Task to carry out
I'd like the entries that follow repeated exactly, with the pictures left out.

Data listing

-------------------------

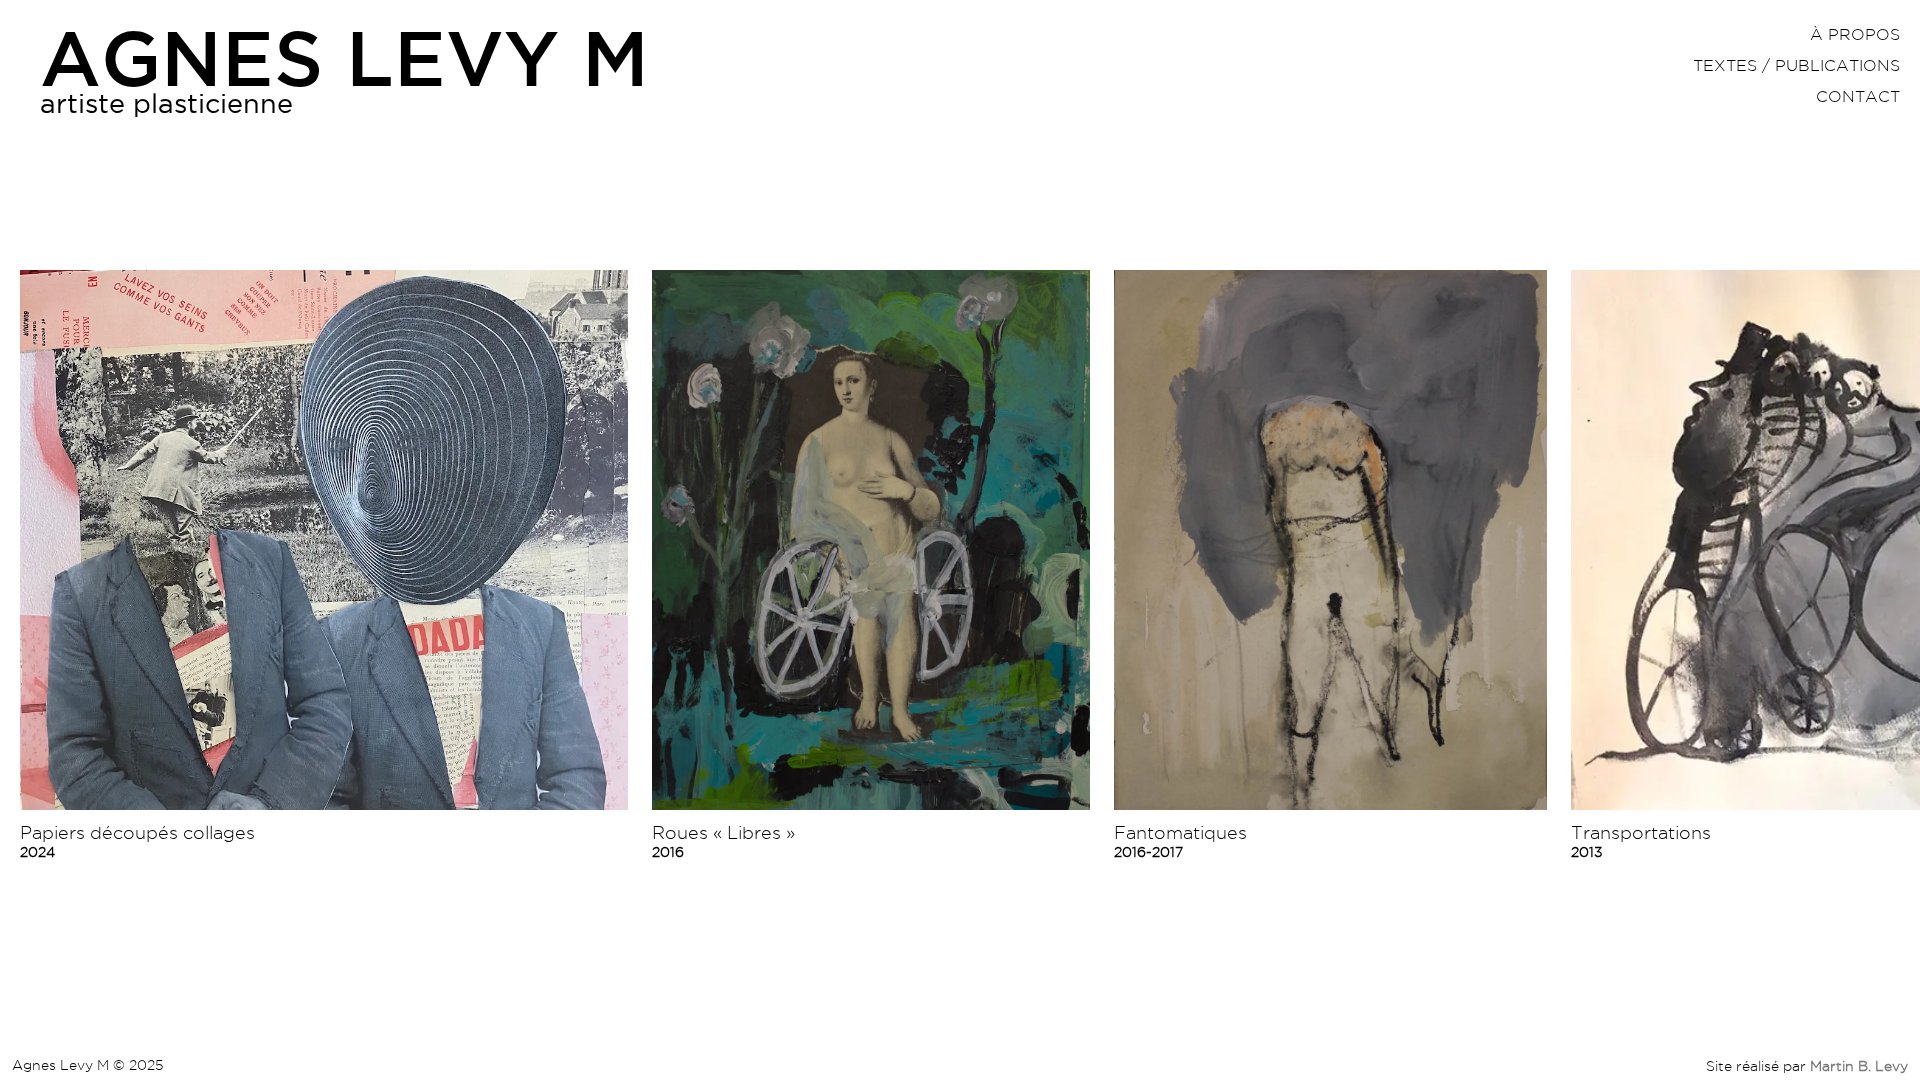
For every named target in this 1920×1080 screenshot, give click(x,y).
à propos (1855, 34)
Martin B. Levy (1859, 1066)
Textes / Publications (1796, 65)
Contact (1858, 96)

-------------------------

Solution
For every named target in this 1920×1080 screenshot, give click(x,y).
à propos (1855, 34)
Martin B. Levy (1859, 1066)
Textes / Publications (1796, 65)
Contact (1858, 96)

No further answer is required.